Task requirements: What lines in the records below hold the string "agent"? Please show them.

[Start of Attachment]

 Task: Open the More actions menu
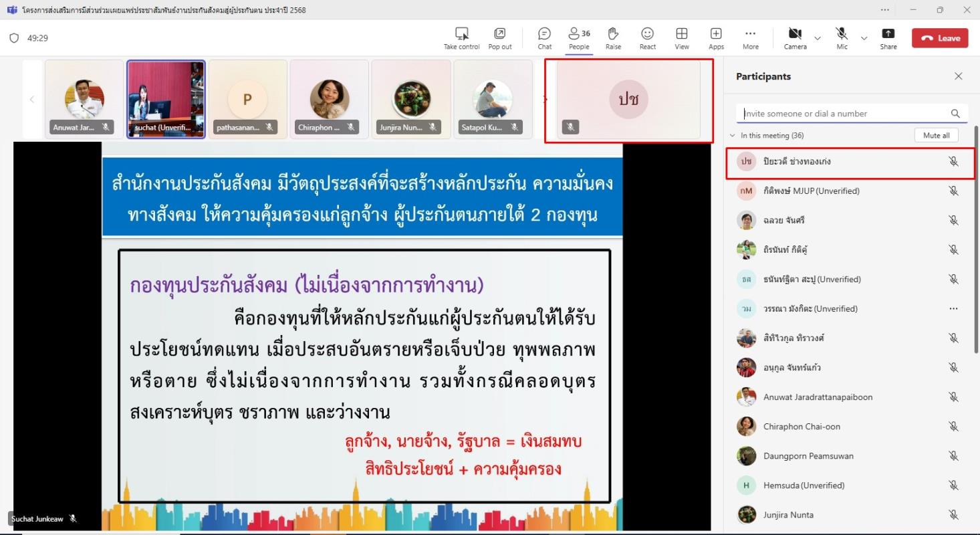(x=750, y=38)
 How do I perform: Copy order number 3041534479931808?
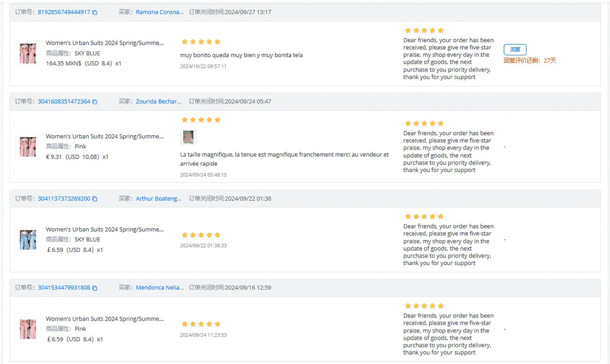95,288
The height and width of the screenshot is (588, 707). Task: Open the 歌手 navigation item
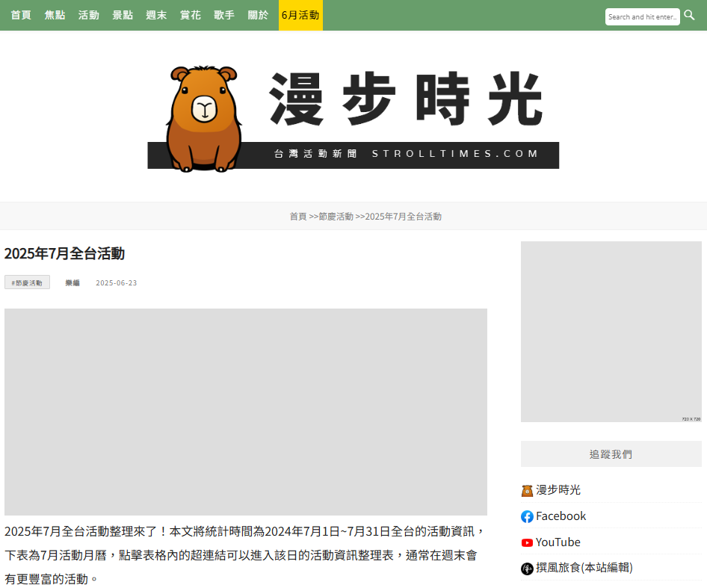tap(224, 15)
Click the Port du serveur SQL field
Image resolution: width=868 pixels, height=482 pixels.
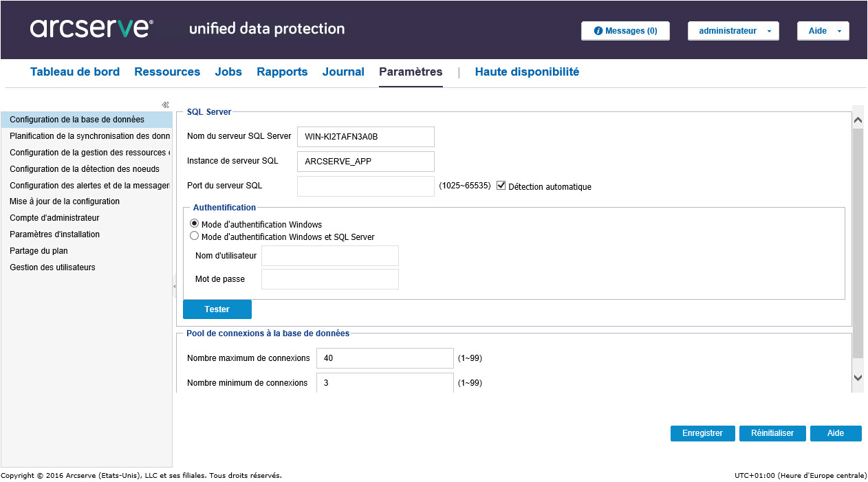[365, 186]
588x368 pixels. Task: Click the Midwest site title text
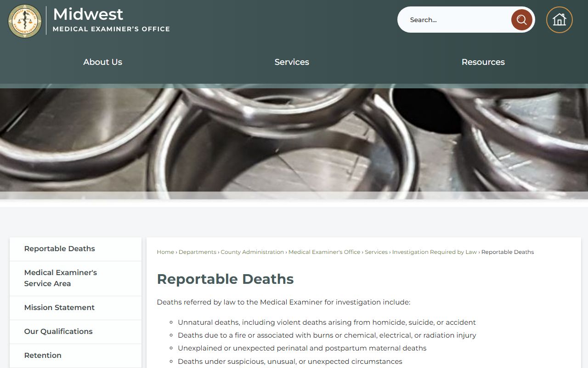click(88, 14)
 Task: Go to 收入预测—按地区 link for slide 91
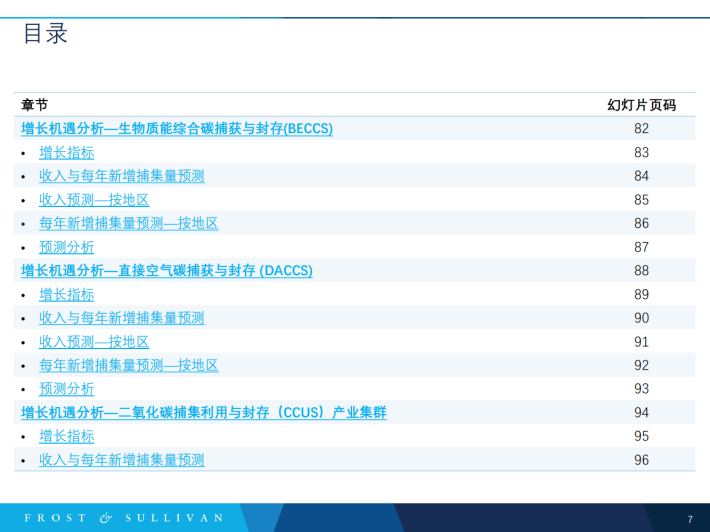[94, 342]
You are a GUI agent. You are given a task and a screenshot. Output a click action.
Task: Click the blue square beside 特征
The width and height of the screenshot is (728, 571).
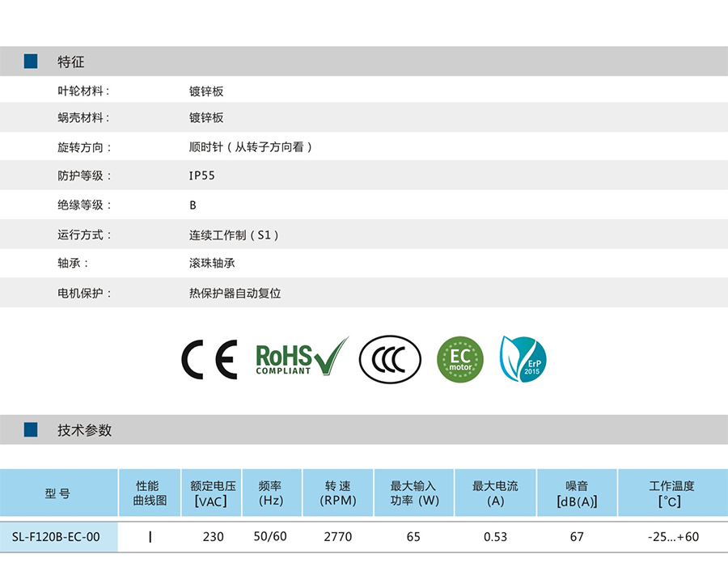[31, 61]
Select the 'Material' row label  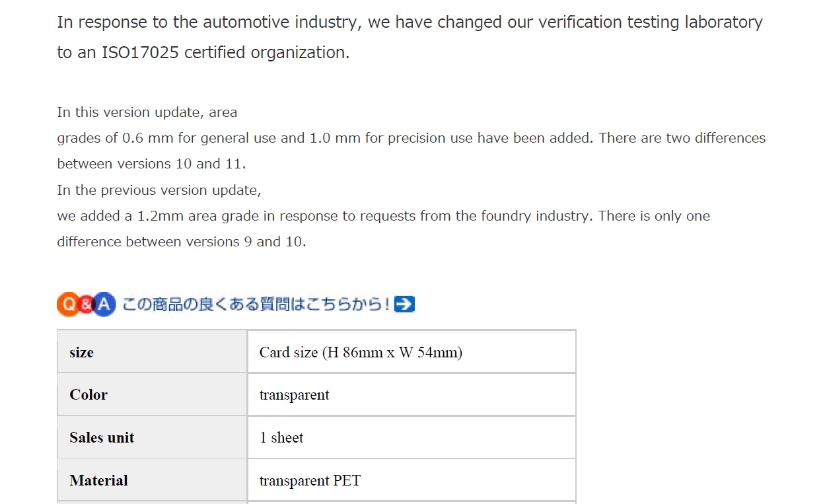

[End of Attachment]
[Start of Attachment]

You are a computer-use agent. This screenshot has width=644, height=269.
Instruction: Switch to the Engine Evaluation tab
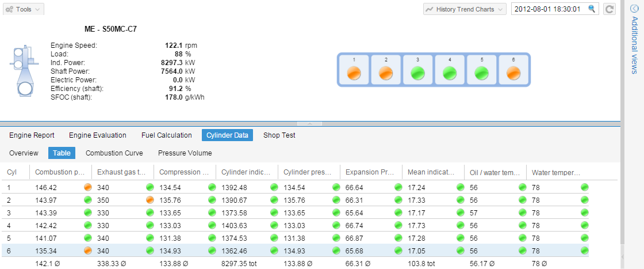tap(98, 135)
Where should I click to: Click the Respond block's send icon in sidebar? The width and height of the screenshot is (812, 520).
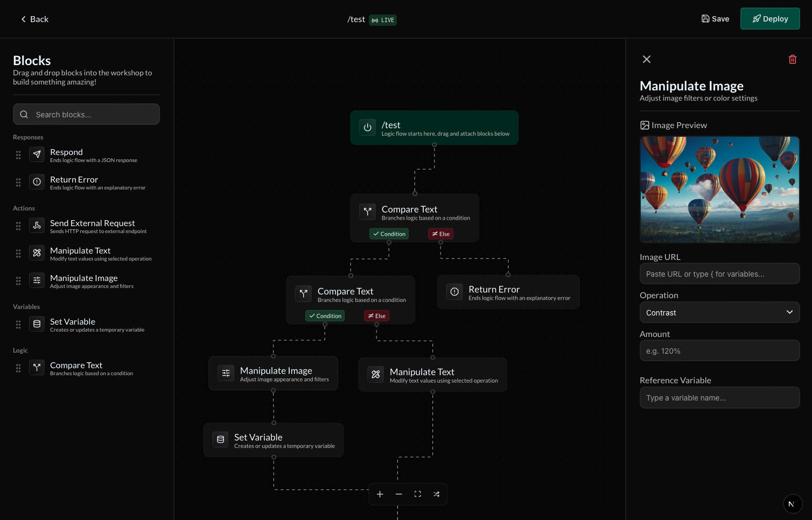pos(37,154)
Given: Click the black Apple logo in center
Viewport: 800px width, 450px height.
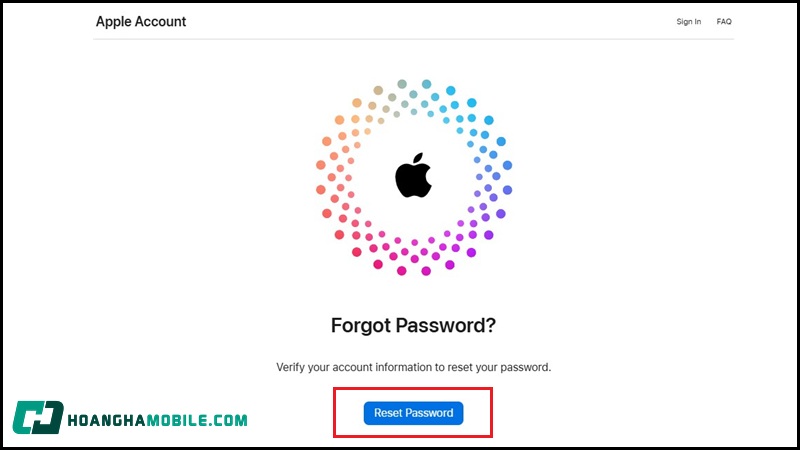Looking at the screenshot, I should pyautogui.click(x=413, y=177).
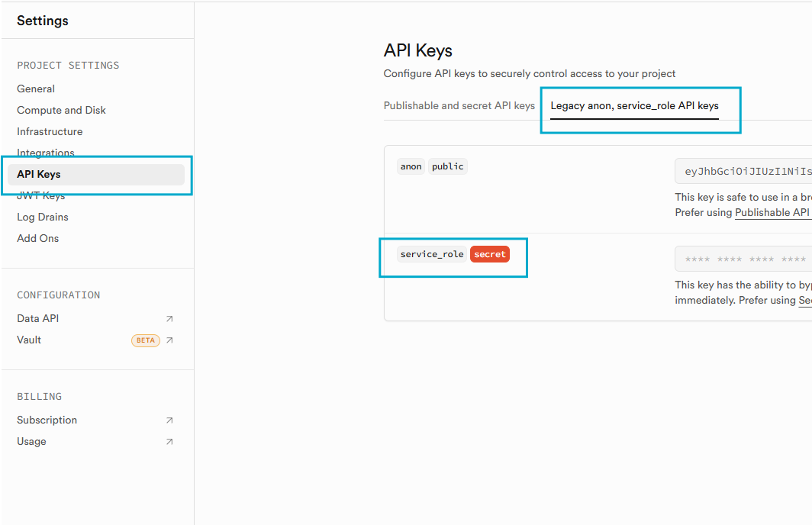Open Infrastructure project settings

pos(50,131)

[End of Attachment]
[Start of Attachment]

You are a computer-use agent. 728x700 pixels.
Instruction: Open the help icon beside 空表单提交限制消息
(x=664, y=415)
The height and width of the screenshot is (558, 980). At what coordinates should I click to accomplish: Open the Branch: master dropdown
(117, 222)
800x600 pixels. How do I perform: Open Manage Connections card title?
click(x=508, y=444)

[End of Attachment]

Task response:
You are a GUI agent. You are given a task and a screenshot. Output a click action.
You are a computer-use agent. This screenshot has width=644, height=269.
You are a computer-use agent. 728x700 pixels.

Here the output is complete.